Colorado officials now say they have withdrawn the 2010 memo as guidance for staff, but whistleblowers say the technical analysis for Suncor uses the same unlawful rules and the permit should be torn up

Michael Booth
Colorado Sun

In drafting their long-disputed permit renewal for Suncor Energy’s refinery in Commerce City, state air pollution officials used the same 2010 internal guidance memo that they recently “retired” after whistleblowers called the memo illegal and protested it with the Environmental Protection Agency’s Office of Inspector General, permitting records show.

Colorado Department of Public Health and Environment Executive Director Jill Hunsaker Ryan has said the Air Pollution Control Division withdrew the memo from guidance for its technical permitting staff and is conducting an overhaul of the memo’s guidelines.

Attorneys for the state employee whistleblowers say the memo was still in force at the division months ago when staff wrote Suncor’s draft renewal permit, currently under public comment and set for final approval.
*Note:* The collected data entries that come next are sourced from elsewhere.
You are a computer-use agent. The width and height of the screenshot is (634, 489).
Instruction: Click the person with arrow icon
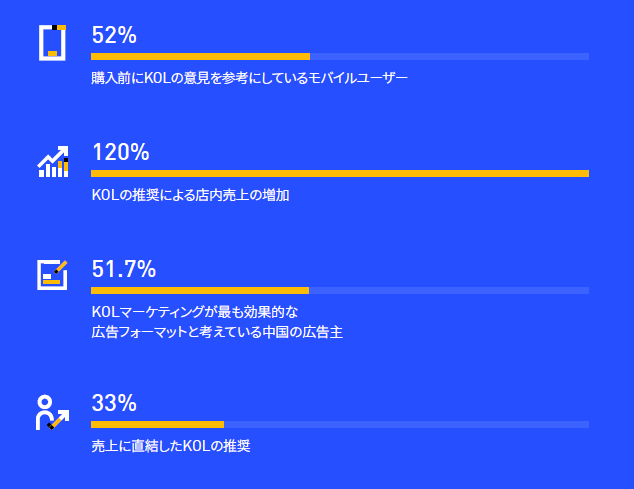[x=52, y=412]
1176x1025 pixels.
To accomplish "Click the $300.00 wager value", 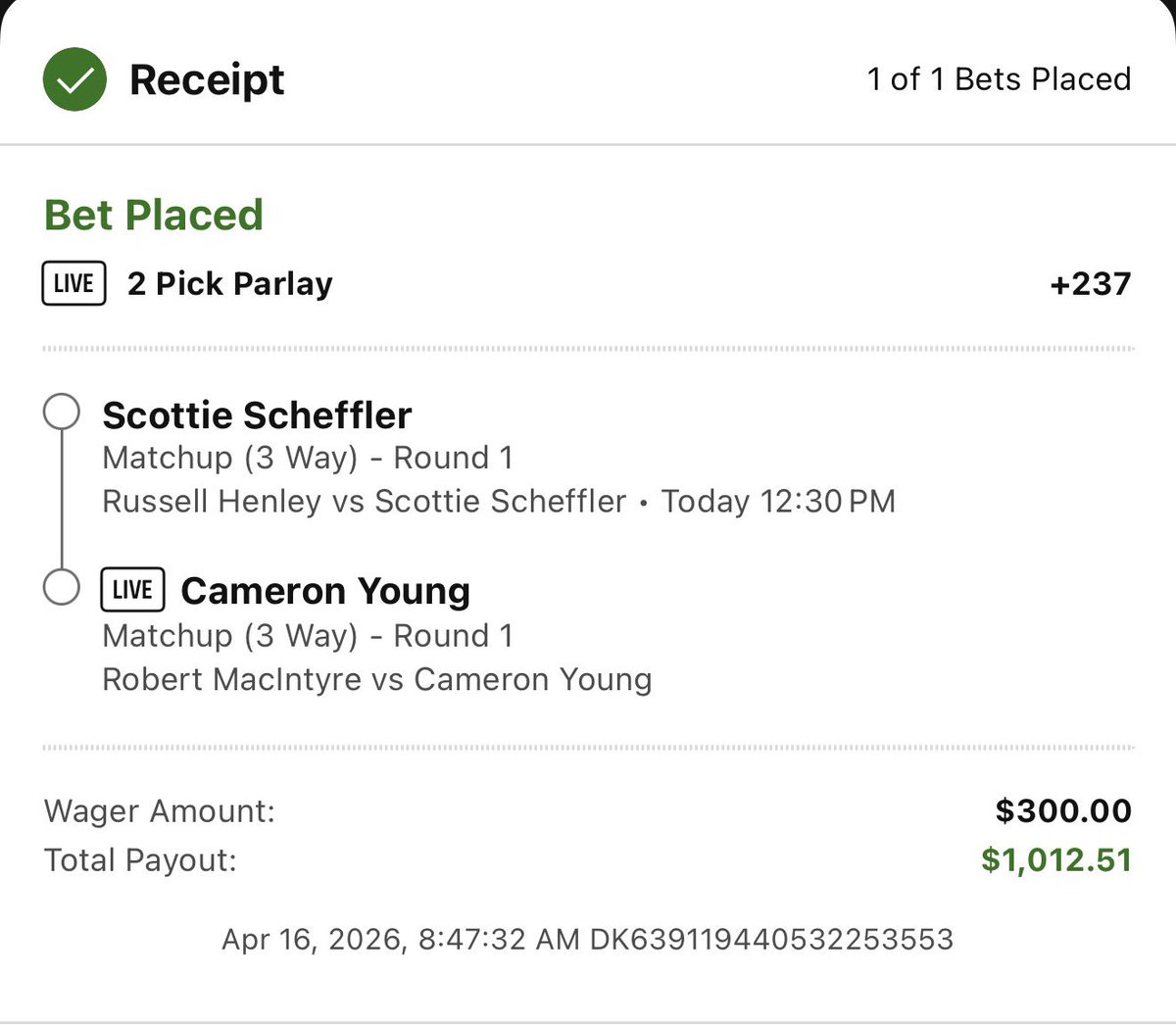I will click(x=1063, y=811).
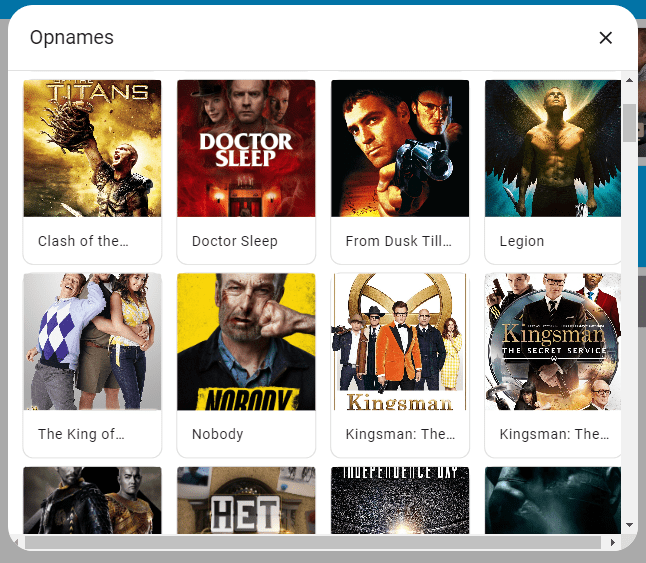Click the horizontal scrollbar track
This screenshot has height=563, width=646.
(313, 542)
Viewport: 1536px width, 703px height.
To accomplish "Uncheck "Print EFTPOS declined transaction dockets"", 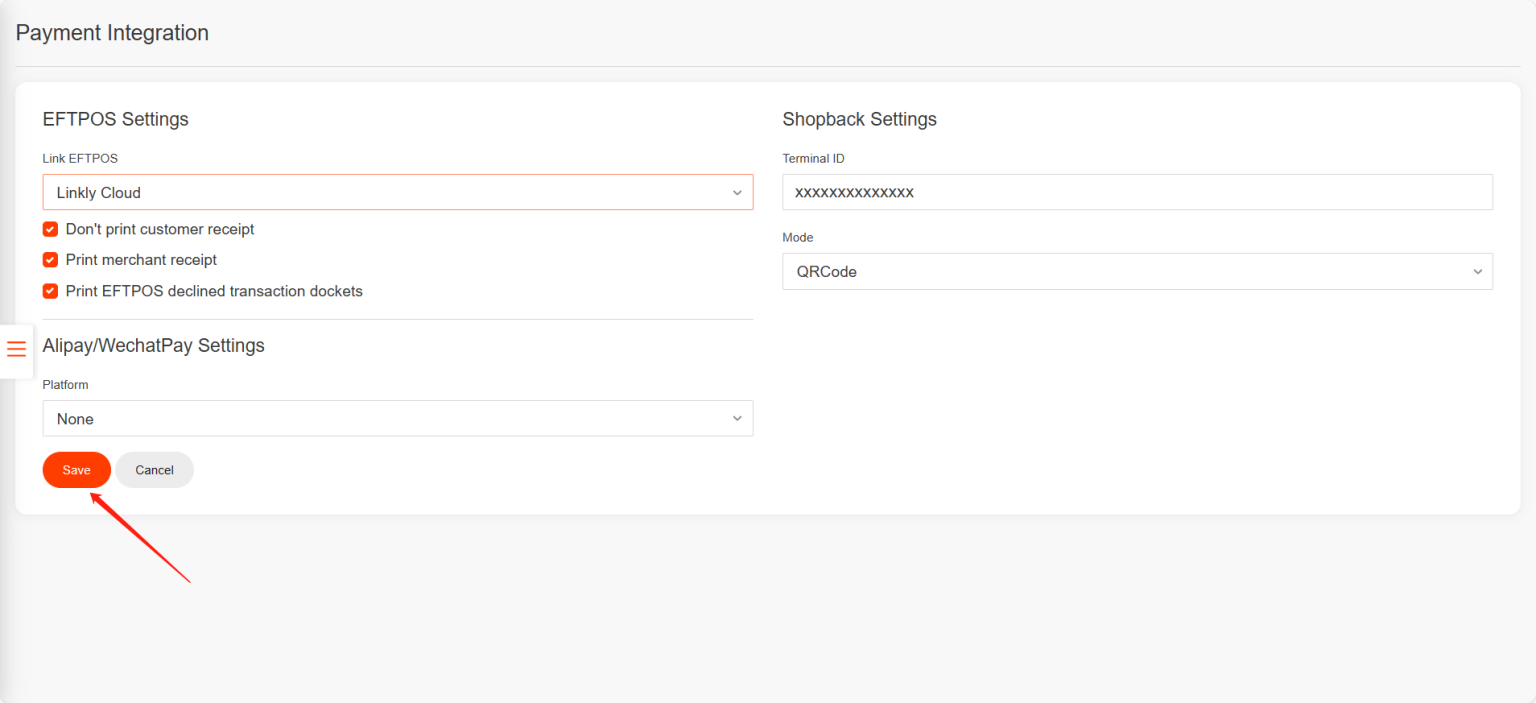I will point(50,291).
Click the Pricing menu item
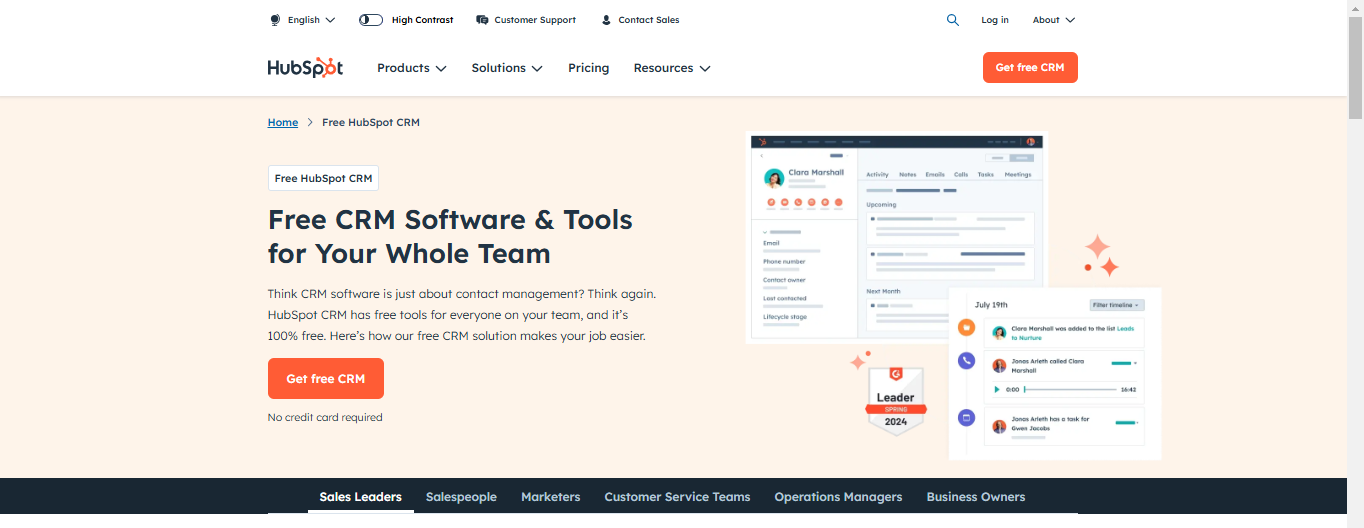The height and width of the screenshot is (528, 1364). [x=588, y=68]
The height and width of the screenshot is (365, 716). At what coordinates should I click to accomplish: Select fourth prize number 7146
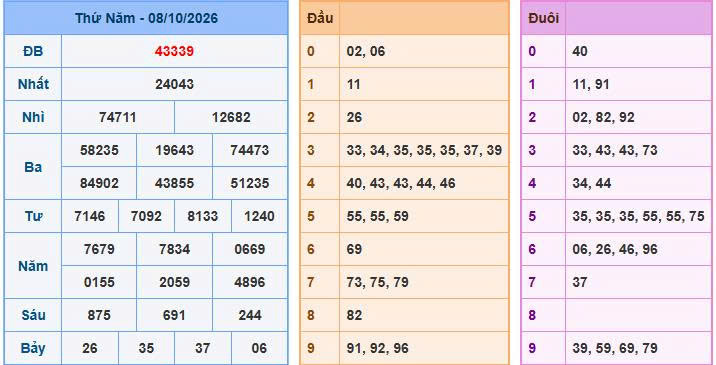90,216
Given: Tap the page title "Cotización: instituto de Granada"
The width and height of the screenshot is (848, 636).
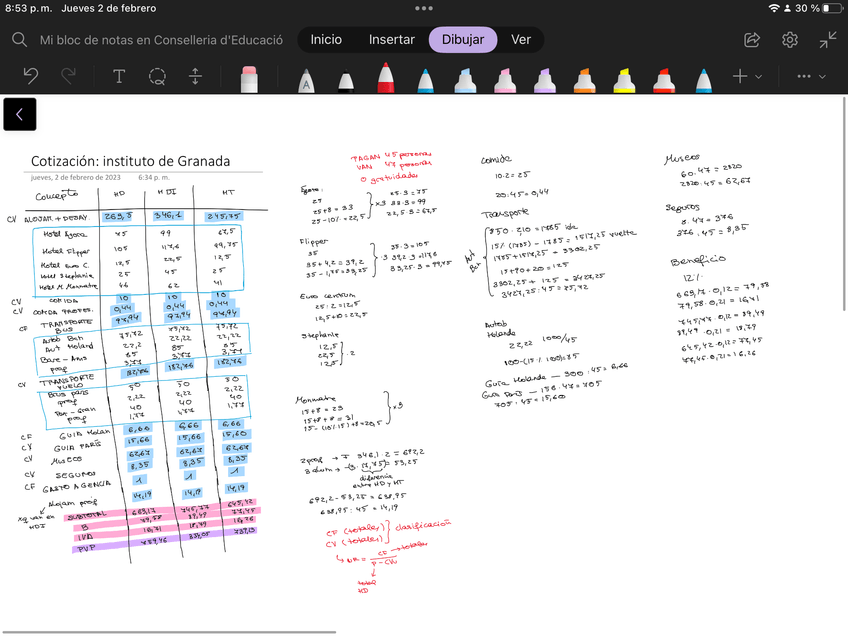Looking at the screenshot, I should click(131, 161).
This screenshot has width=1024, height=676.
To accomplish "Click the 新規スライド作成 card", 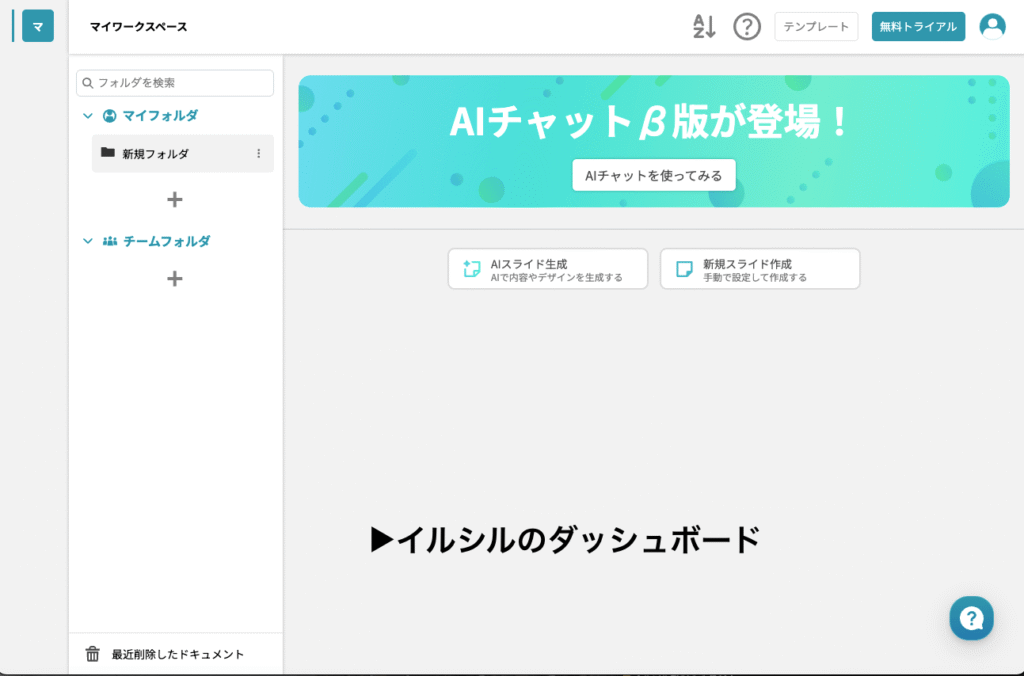I will [x=760, y=269].
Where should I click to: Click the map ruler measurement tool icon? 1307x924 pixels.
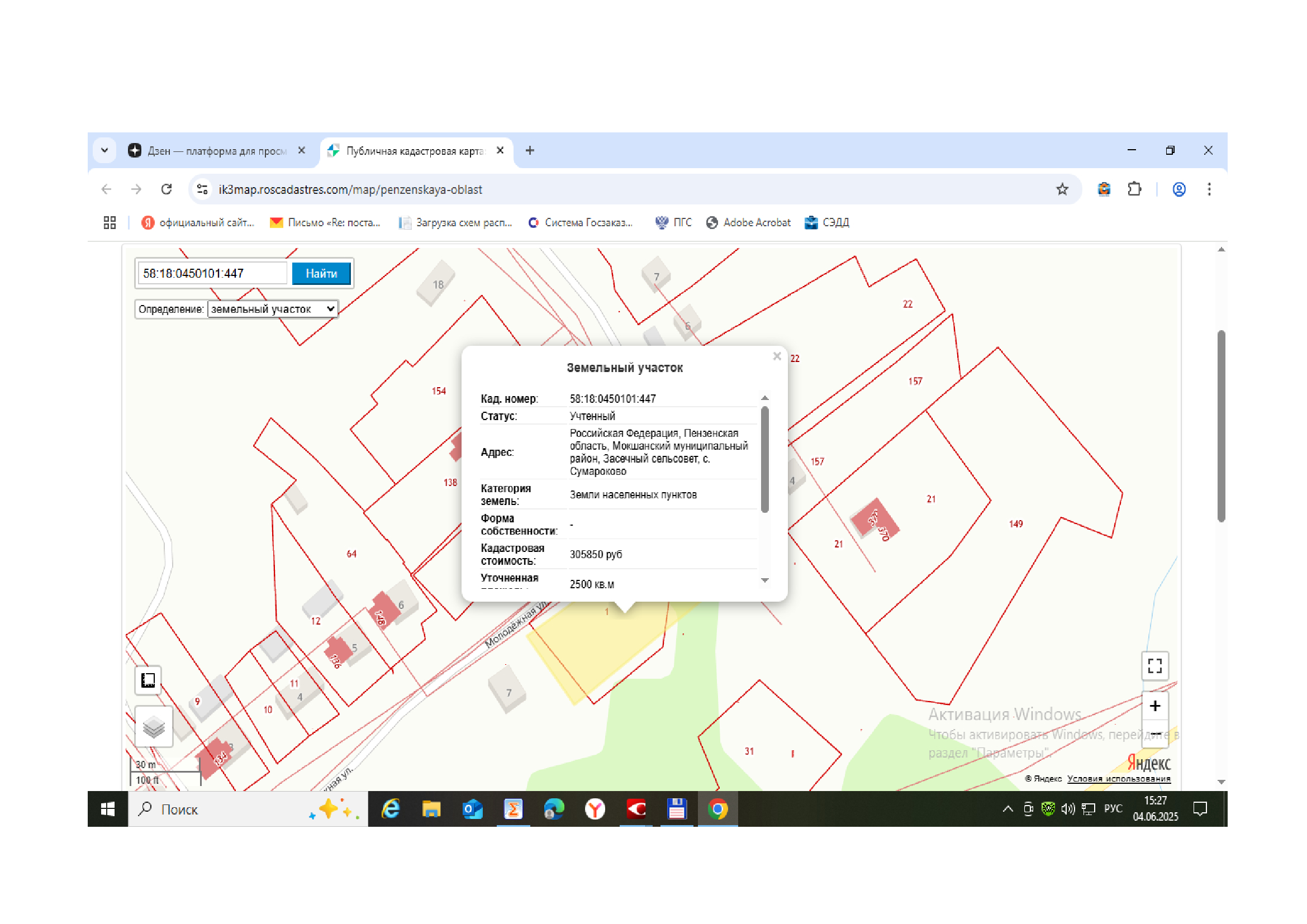(148, 680)

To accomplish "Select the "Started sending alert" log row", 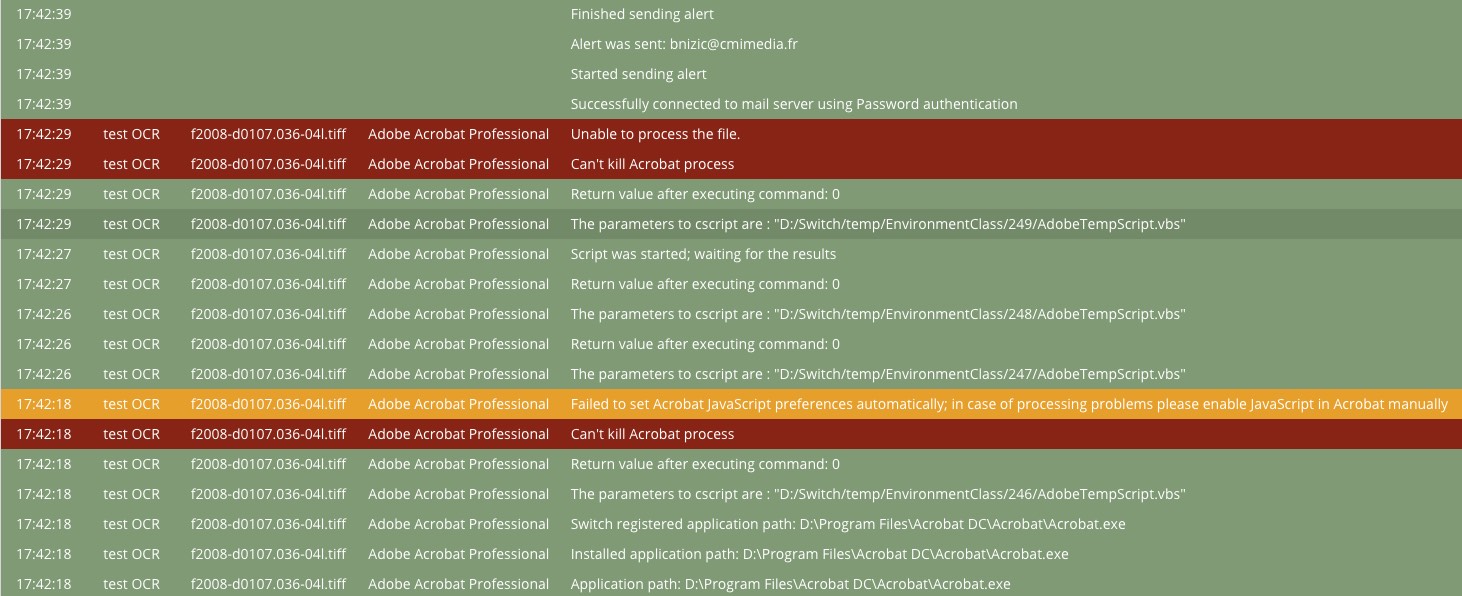I will 638,74.
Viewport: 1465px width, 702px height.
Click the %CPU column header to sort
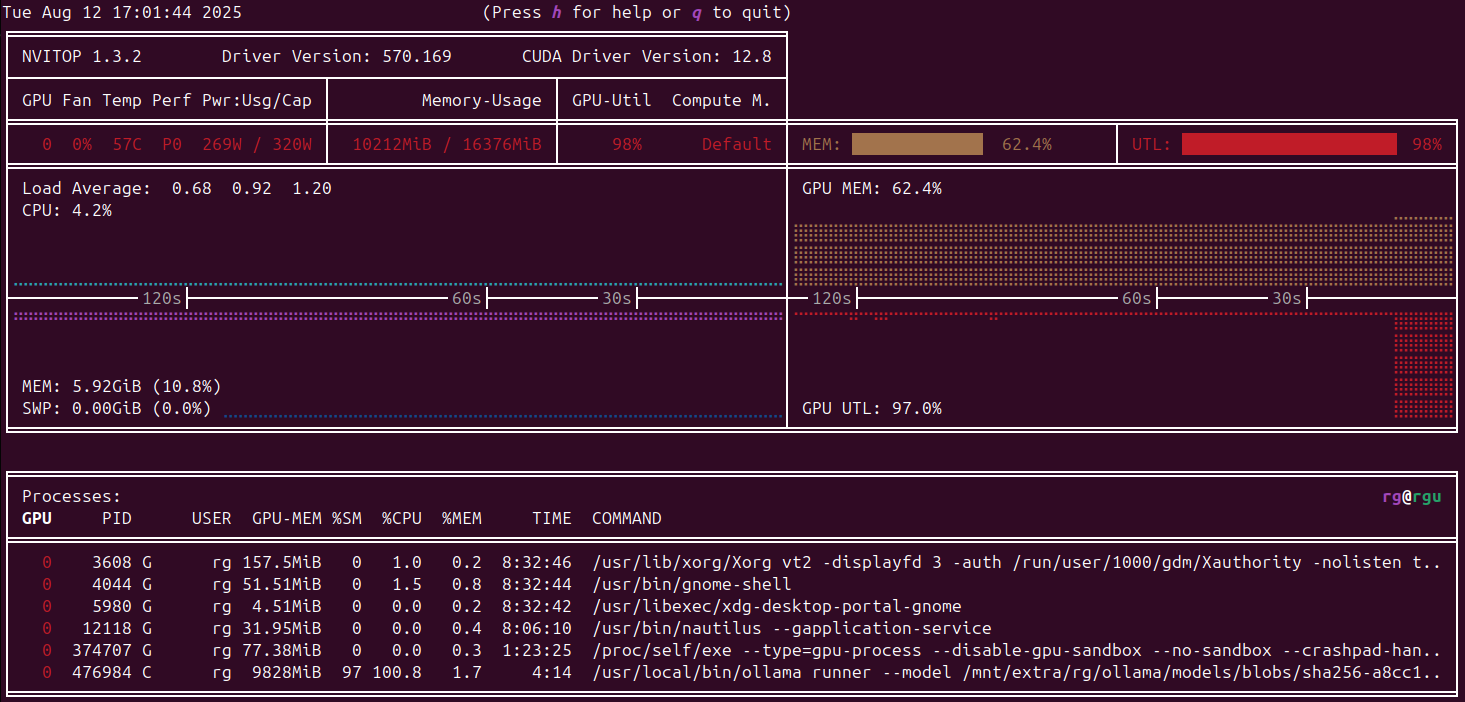(401, 518)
The attorneys say one of the draft permit’s key points — that certain short-term pollution totals projected by Suncor don’t need to be modeled by state computers — relies on the 2010 memo’s same unlawful conclusions that they have protested to the EPA.



The Suncor draft permit’s 168-page technical review document cites the 2010 memo as supporting material and also attaches the entire memo as an appendix.

The state should redo Suncor’s technical review “now that Memo 10-01 is no longer valid,” said attorneys at Public Employees for Environmental Responsibility, which is representing the pollution control division’s internal whistleblowers. “It would be highly irresponsible to rely on a discredited rule to evaluate a permit that will impact a community already experiencing so many sources of pollution,” lead attorney Chandra Rosenthal said in a May 2 letter to Ryan.